Mereka pun asyik ngobrol, dari kesenian hingga persoalan masalah bangsa ini. Di tengah era globalisasi dan informasi, mereka lebih menyukai pementasan musik rock ataupun dangdut.
Mereka harus tabah ditonton barisan kursi kosong. Tapi mereka yakin, jumlah penonton memang bukan satu-satunya ukuran untuk menilai eksistensi sebuah kesenian.
Mereka selalu memegang pameo sesepuh yang mahir mendalang Sastroprawiro. "Bila kesenian lahir dari hati nurani, senimannyalah yang menentukan estetik seni itu, bukan penonton ataupun siapa saja."
Memang patut disayangkan, kalau dalam pementasan hanya ditonton segelintir orang.

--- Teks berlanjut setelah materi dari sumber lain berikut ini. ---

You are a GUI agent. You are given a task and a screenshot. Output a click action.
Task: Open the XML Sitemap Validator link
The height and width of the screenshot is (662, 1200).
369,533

Namun yang menjadi pertanyaan mereka, apa sebetulnya yang membuat jenis kesenian adiluhung ini ditinggalkan penontonnya. Padahal, wayang tak hanya ngudal belulang, tapi juga sarat filsafat dan penuh keindahan. Dialognya kental, humornya cerdas, dan igelan wayangnya sangat indah dan menghibur. Wayang juga lambang sekaligus bayangan dari realita semesta, ajarannya dikutip tiap hari.
Sekaligus wayang orang menjadi seni marginal. Yang kini sepertinya menjadi kekuatiran banyak seniman. Karena sudah jadi kenyataan, wayang orang dipinggirkan. Sehingga tak jarang grup wayang orang legendaris kalau mengadakan pertunjukkan seperti amal gratis. Namun, mereka tak pernah meminta. “Ora ilok. Wong cilik kuwi prasasat kandang langit kemul mega. Tapi barang siapa menguasai bibit, dia akan menguasai kehidupan," ujar Ndoro Kimpul perlahan.